___ Given data

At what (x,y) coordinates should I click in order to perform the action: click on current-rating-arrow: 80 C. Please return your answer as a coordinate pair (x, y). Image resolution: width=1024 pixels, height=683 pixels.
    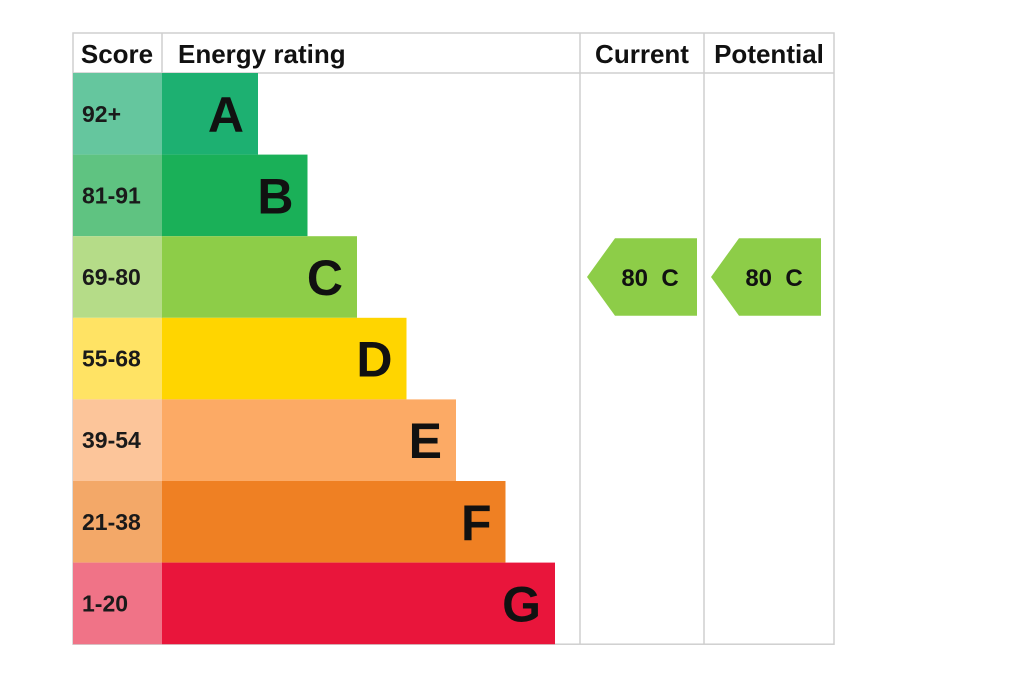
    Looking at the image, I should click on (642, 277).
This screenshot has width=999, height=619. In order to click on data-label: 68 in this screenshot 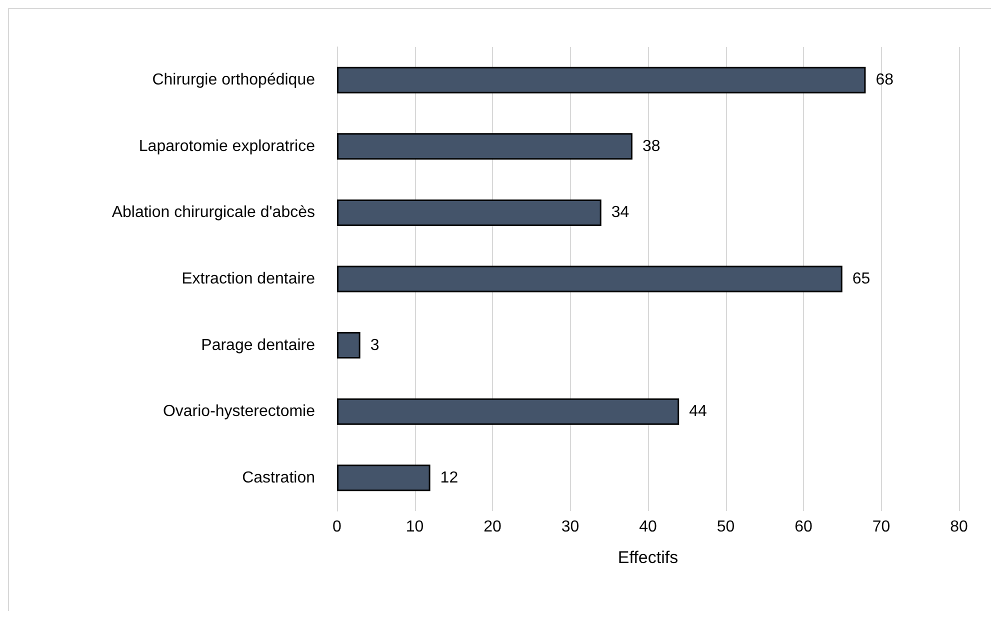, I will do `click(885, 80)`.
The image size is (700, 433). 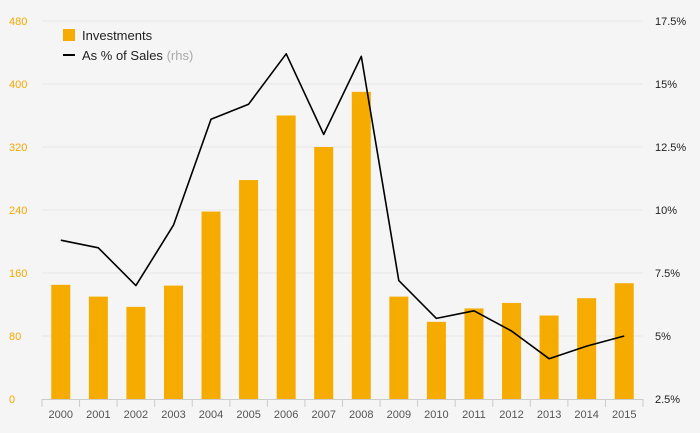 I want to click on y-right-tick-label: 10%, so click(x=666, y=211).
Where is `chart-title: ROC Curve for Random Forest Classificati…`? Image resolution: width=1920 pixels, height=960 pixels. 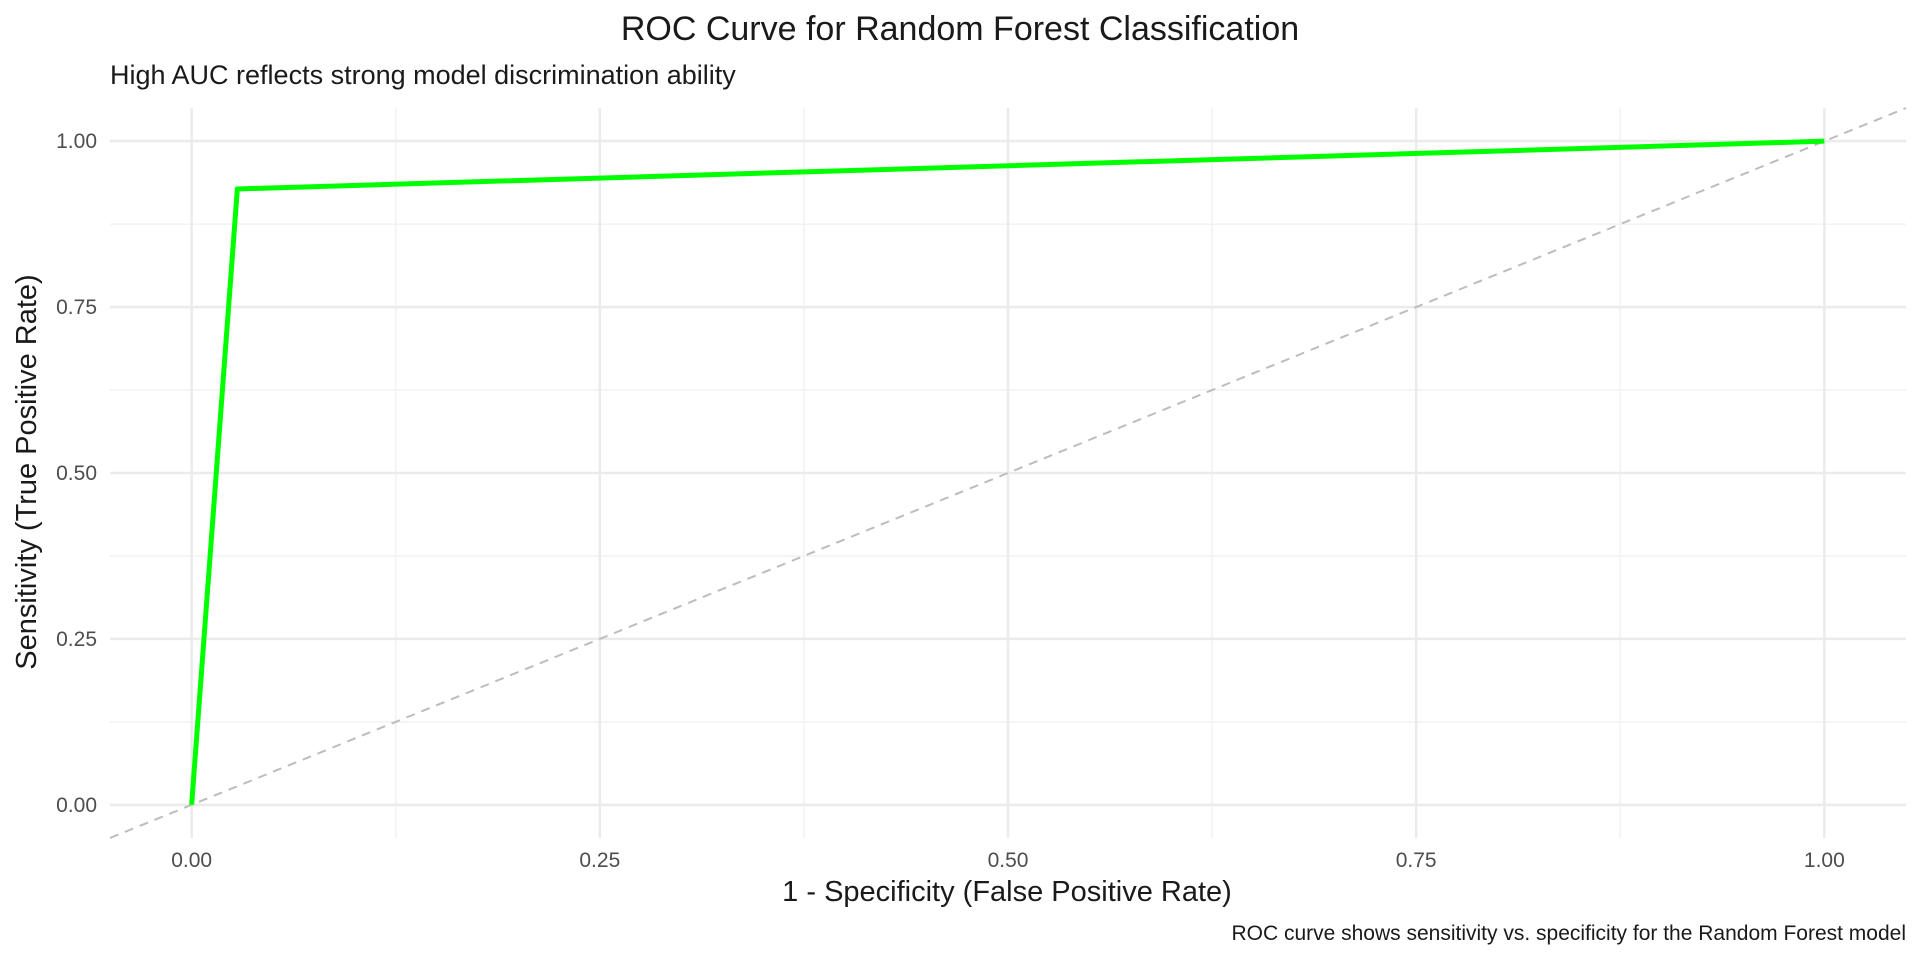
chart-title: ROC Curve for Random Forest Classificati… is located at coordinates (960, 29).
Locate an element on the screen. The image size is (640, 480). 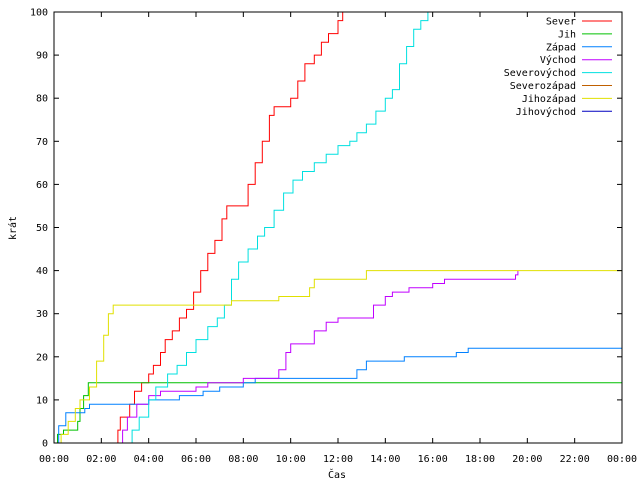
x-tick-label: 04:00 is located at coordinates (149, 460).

______

Problem: Please copy the entries word for word, starting at the line that contains "Locate an element" and ending at the final line of the entries. Leave the pictures out of your copy.

Problem solution:
Locate an element on the screen. The image size is (640, 480). 
x-tick-label: 04:00 is located at coordinates (149, 460).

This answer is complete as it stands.